* **TASK PROMPT**:
From the line with "The height and" to the last line of the material, both inclusive, transcribe every line exactly and nothing else.

* **INFORMATION SUPPLIED**:
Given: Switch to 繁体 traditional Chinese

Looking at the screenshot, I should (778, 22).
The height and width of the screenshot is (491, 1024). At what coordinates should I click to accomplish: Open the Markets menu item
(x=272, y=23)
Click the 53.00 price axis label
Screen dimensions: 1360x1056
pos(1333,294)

* **ANSWER FOR THE TASK**:
The height and width of the screenshot is (491, 1024). At what coordinates should I click to accomplish: Open the Markets menu item
(x=272, y=23)
Click the 53.00 price axis label
Screen dimensions: 1360x1056
pos(1333,294)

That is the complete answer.